# [Required action]
All records must be restated word for word.

Records excerpted from a collection:

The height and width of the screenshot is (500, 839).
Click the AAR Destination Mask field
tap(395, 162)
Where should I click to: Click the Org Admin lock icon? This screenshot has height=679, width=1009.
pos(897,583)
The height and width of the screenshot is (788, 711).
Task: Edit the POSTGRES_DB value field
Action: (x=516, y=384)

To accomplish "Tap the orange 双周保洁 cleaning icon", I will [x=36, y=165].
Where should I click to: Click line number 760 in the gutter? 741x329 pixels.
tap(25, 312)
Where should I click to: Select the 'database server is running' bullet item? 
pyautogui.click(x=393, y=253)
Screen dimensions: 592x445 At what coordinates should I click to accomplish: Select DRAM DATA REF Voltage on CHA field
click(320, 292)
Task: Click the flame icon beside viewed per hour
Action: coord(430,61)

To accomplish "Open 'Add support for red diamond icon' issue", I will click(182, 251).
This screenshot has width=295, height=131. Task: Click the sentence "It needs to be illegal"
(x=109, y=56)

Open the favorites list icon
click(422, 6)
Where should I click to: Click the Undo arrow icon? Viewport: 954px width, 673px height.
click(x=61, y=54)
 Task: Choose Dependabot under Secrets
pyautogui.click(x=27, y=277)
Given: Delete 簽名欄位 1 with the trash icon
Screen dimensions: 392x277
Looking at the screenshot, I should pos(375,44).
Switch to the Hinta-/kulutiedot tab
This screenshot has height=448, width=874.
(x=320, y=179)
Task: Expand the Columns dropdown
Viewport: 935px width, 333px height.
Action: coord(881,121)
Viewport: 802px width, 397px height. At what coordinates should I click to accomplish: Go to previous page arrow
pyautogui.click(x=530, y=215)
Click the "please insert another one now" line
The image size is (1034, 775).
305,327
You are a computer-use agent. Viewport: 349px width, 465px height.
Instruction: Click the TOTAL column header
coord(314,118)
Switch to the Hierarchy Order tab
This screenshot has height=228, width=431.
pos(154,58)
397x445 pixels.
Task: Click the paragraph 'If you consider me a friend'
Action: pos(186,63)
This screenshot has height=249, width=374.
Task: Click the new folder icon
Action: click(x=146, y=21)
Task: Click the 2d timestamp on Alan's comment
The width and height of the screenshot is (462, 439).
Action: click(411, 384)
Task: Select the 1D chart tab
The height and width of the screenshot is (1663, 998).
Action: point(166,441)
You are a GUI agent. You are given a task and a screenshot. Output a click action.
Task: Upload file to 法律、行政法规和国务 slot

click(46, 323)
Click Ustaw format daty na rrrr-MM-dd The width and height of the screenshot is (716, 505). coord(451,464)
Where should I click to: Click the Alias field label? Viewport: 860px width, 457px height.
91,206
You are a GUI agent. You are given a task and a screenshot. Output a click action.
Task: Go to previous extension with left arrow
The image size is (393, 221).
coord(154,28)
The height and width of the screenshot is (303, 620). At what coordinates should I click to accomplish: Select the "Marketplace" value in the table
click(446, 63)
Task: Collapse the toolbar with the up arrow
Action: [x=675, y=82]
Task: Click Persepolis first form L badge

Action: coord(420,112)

# [Written response]
The height and width of the screenshot is (500, 839).
Click the AAR Destination Mask field
tap(395, 162)
Where should I click to: Click the Org Admin lock icon? This screenshot has height=679, width=1009.
pos(897,583)
The height and width of the screenshot is (788, 711).
Task: Edit the POSTGRES_DB value field
Action: (x=516, y=384)

To accomplish "Tap the orange 双周保洁 cleaning icon", I will [x=36, y=165].
Where should I click to: Click line number 760 in the gutter? 741x329 pixels.
tap(25, 312)
Where should I click to: Select the 'database server is running' bullet item? 
pyautogui.click(x=393, y=253)
Screen dimensions: 592x445 At what coordinates should I click to accomplish: Select DRAM DATA REF Voltage on CHA field
click(320, 292)
Task: Click the flame icon beside viewed per hour
Action: coord(430,61)

To accomplish "Open 'Add support for red diamond icon' issue", I will click(182, 251).
This screenshot has width=295, height=131. Task: Click the sentence "It needs to be illegal"
(x=109, y=56)

Open the favorites list icon
click(422, 6)
Where should I click to: Click the Undo arrow icon? Viewport: 954px width, 673px height.
click(x=61, y=54)
 Task: Choose Dependabot under Secrets
pyautogui.click(x=27, y=277)
Given: Delete 簽名欄位 1 with the trash icon
Screen dimensions: 392x277
Looking at the screenshot, I should pos(375,44).
Switch to the Hinta-/kulutiedot tab
This screenshot has height=448, width=874.
(x=320, y=179)
Task: Expand the Columns dropdown
Viewport: 935px width, 333px height.
Action: coord(881,121)
Viewport: 802px width, 397px height. At what coordinates should I click to accomplish: Go to previous page arrow
pyautogui.click(x=530, y=215)
Click the "please insert another one now" line
The image size is (1034, 775).
305,327
You are a computer-use agent. Viewport: 349px width, 465px height.
Instruction: Click the TOTAL column header
coord(314,118)
Switch to the Hierarchy Order tab
This screenshot has height=228, width=431.
pos(154,58)
397x445 pixels.
Task: Click the paragraph 'If you consider me a friend'
Action: pos(186,63)
This screenshot has height=249, width=374.
Task: Click the new folder icon
Action: click(x=146, y=21)
Task: Click the 2d timestamp on Alan's comment
The width and height of the screenshot is (462, 439).
Action: click(411, 384)
Task: Select the 1D chart tab
The height and width of the screenshot is (1663, 998).
Action: point(166,441)
You are a GUI agent. You are given a task and a screenshot. Output a click action.
Task: Upload file to 法律、行政法规和国务 slot

click(46, 323)
Click Ustaw format daty na rrrr-MM-dd The width and height of the screenshot is (716, 505). coord(451,464)
Where should I click to: Click the Alias field label? Viewport: 860px width, 457px height.
91,206
You are a GUI agent. You are given a task and a screenshot. Output a click action.
Task: Go to previous extension with left arrow
The image size is (393, 221).
coord(154,28)
The height and width of the screenshot is (303, 620). At what coordinates should I click to accomplish: Select the "Marketplace" value in the table
click(446, 63)
Task: Collapse the toolbar with the up arrow
Action: [x=675, y=82]
Task: Click Persepolis first form L badge

Action: coord(420,112)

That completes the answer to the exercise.